→ Task details:
Beginning with the first line of the data below, extract each line up to and including the one containing "The height and width of the screenshot is (910, 600).". Copy them exactly and add nothing.

→ Given data:
——————————
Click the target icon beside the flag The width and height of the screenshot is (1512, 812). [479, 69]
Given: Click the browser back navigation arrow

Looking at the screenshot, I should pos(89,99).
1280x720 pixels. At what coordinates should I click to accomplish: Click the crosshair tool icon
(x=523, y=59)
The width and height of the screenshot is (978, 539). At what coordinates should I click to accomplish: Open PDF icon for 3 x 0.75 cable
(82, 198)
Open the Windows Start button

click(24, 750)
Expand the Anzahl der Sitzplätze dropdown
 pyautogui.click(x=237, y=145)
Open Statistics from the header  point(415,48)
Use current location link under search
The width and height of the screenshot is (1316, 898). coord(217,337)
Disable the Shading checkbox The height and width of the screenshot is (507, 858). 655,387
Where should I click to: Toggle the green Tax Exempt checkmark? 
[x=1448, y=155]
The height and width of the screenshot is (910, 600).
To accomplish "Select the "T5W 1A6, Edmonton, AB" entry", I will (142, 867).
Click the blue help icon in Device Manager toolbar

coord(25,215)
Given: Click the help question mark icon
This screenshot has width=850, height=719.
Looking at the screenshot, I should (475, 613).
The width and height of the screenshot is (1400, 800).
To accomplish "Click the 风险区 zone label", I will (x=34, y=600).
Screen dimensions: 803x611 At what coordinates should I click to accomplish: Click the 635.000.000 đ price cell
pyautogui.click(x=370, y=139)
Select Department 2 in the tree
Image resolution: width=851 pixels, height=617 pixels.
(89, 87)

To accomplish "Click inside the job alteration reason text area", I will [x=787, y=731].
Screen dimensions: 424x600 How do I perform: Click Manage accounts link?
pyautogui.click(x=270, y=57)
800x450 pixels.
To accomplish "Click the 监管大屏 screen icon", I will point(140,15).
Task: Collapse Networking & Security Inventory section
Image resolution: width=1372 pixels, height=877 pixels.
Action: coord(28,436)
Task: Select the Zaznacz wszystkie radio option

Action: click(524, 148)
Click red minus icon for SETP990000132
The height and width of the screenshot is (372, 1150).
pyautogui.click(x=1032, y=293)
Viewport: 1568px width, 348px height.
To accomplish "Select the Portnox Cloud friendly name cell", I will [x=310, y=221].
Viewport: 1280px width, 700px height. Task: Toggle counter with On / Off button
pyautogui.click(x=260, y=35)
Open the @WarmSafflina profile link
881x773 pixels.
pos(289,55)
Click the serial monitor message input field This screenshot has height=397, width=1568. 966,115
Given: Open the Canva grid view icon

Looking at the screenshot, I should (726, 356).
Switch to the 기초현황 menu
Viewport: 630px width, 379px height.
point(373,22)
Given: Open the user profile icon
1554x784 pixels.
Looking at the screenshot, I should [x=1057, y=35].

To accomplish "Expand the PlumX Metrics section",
——————————
→ Result of this task:
Click the target icon beside the flag The width and height of the screenshot is (1512, 812). [479, 69]
Given: Click the browser back navigation arrow

Looking at the screenshot, I should pos(89,99).
1280x720 pixels. At what coordinates should I click to accomplish: Click the crosshair tool icon
(x=523, y=59)
The width and height of the screenshot is (978, 539). At what coordinates should I click to accomplish: Open PDF icon for 3 x 0.75 cable
(82, 198)
Open the Windows Start button

click(24, 750)
Expand the Anzahl der Sitzplätze dropdown
 pyautogui.click(x=237, y=145)
Open Statistics from the header  point(415,48)
Use current location link under search
The width and height of the screenshot is (1316, 898). coord(217,337)
Disable the Shading checkbox The height and width of the screenshot is (507, 858). 655,387
Where should I click to: Toggle the green Tax Exempt checkmark? 
[x=1448, y=155]
The height and width of the screenshot is (910, 600).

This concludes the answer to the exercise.